┌─ Dataset records
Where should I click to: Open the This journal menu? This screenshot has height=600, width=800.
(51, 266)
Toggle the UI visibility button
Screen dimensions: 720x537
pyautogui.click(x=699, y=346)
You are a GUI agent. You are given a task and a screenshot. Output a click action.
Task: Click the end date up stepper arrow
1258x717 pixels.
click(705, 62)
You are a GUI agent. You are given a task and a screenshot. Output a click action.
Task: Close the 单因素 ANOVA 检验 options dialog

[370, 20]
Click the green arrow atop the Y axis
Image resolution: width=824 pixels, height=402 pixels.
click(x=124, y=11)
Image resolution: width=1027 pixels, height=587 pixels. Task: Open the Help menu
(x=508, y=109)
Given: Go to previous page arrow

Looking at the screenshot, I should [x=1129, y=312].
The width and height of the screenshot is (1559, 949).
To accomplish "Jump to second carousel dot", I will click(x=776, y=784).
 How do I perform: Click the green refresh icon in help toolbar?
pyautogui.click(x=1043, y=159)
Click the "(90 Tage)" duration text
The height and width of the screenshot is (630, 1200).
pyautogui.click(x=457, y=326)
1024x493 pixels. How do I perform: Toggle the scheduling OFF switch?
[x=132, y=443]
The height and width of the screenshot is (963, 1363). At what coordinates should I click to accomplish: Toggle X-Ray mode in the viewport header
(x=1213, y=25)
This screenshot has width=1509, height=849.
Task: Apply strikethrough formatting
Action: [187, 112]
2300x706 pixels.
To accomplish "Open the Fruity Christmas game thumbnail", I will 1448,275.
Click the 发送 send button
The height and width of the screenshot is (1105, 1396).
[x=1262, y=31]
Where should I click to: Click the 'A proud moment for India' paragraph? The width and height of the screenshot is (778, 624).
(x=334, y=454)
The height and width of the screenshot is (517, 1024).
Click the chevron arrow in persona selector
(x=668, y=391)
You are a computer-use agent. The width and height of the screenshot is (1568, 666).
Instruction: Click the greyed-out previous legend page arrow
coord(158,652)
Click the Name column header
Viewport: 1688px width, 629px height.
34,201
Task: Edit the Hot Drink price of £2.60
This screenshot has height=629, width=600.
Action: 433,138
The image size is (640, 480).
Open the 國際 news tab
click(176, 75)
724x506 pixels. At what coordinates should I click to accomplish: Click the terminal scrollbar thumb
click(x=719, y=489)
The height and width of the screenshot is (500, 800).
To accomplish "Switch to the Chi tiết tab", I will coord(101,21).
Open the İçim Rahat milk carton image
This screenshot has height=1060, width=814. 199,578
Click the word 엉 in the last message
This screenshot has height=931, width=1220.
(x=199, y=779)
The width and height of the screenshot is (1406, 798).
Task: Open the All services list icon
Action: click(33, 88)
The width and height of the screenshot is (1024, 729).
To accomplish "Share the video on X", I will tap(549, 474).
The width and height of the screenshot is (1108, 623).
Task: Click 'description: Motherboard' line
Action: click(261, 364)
└─
Would you please return all lines from the listing above that contain "button"?

Toggle the UI visibility button
Click the 发送 send button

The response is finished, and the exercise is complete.